[Source information]

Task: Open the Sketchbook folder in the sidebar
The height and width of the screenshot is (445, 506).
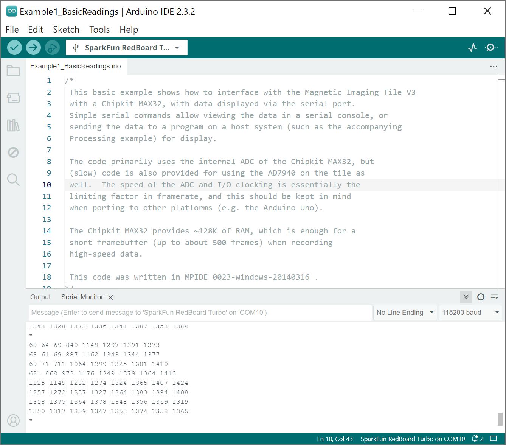Action: click(x=13, y=71)
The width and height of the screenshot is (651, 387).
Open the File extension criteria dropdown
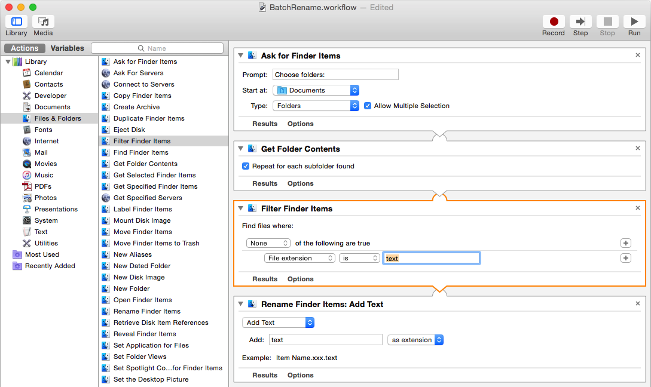click(x=300, y=258)
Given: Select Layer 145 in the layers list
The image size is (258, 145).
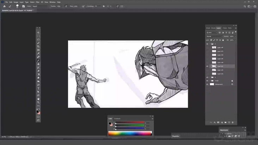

[/Source information]

Exercise objective: Copy these entries precisely and drop any picture.

Your response:
Task: Open the Sketchbook folder in the sidebar
The height and width of the screenshot is (445, 506).
Action: click(x=13, y=71)
The width and height of the screenshot is (651, 387).
Open the File extension criteria dropdown
click(x=300, y=258)
Given: Select Layer 145 in the layers list
The image size is (258, 145).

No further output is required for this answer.